朝ドラ「カム  カム  エヴリバディ」を見ていたら、米軍住宅でのクリスマスパーティのシーンが出てきた。当時の日本人の暮らしと比べてアメリカの豊かさを象徴するようなシーンだ。

そしたら、急に、昔読んだエッセイを思い出した。
まだ、練馬区の光が丘に米軍住宅があった頃、クリスマスのシーズンになると、地元の小学生を招待する催しがあったというお話だ。

普段は、立ち入れない米軍住宅の中は、もうまさにアメリカの生活そのもので、プレゼントもケーキも楽しみだったが、なにより豊かな国アメリカへの憧れを、後から学校で語り合ったのを鮮明に覚えているという内容だった。

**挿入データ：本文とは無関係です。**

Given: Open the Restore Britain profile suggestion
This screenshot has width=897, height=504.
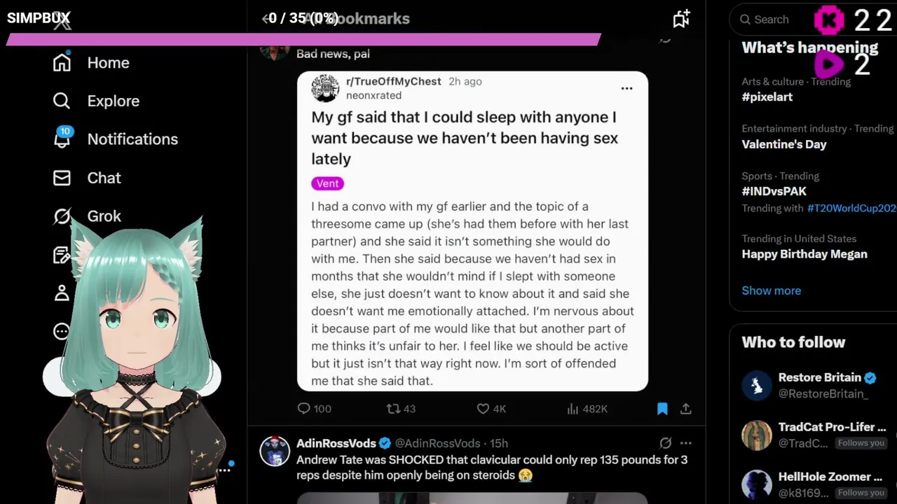Looking at the screenshot, I should point(819,385).
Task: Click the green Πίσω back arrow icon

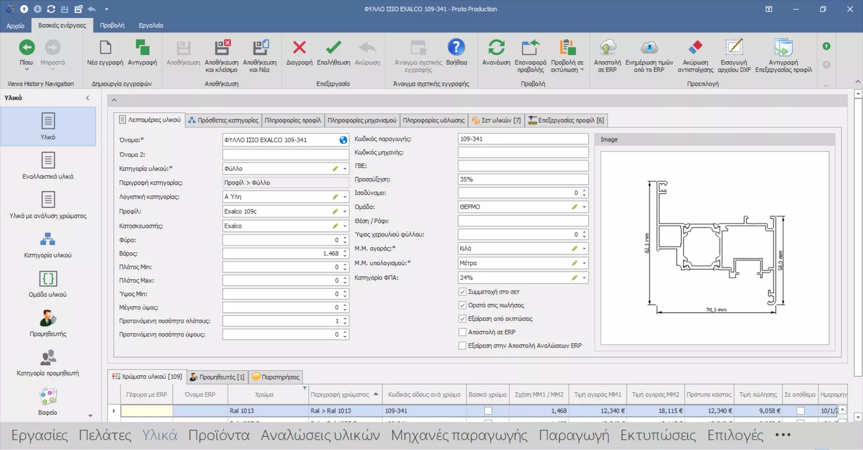Action: point(27,48)
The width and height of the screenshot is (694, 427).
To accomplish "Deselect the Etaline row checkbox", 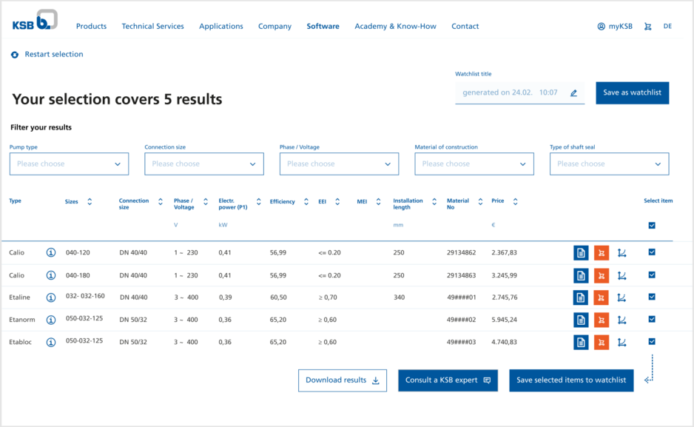I will click(652, 297).
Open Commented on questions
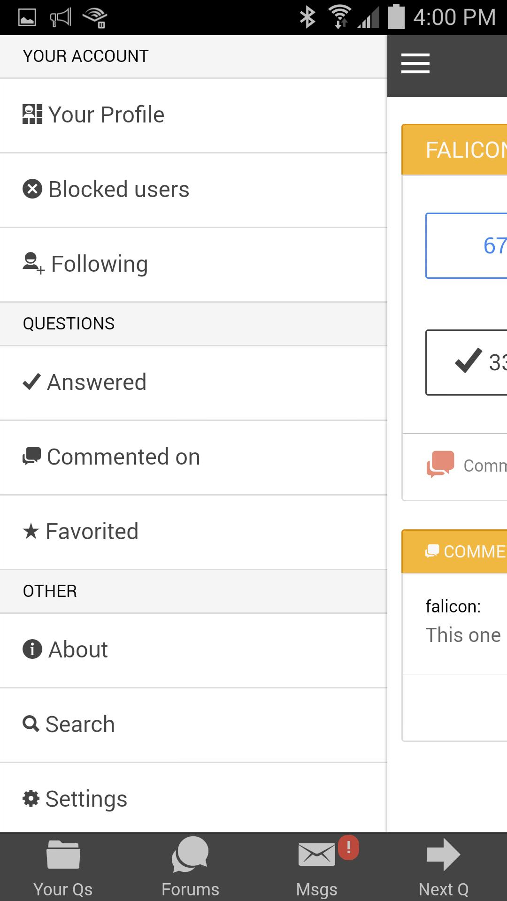Image resolution: width=507 pixels, height=901 pixels. [193, 458]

「家には大きな冷蔵庫があって、2つもドアがついているのよ」
「その中のひとつには、アイスクリームが入っているの」
「アイスクリームが溶けないのよ。それがいつでも食べられるの」
そうクラスの友達に話すと、みんな「へー」と目を丸くして聞いていた。 

というような内容だった。うろ覚えだが・・・。

そのエッセイを書いたのが如月小春という脚本家だった。
野田秀樹と同年代の彼女の作品は、どれもとてもみずみずしい戯曲だった。
若くして、劇団も旗揚げしたが、残念なことに、44歳で夭折されてしまった。

1956年生まれの如月小春さんが、小学生だった頃。2ドアの冷蔵庫が日本にはまだ普及していなかった頃、アメリカはまだまだ日本人にとっては憧れの国だった。

そして、1990年代、アジア女性演劇会議実行委員長として活躍していた、如月小春という作家も、わたしにとっては憧れの人だった。
彼女だったら、今の世を、どのように切り取り、創作しているだろうか。

思い出は時を超えて、急に蘇るものなのだなと思った。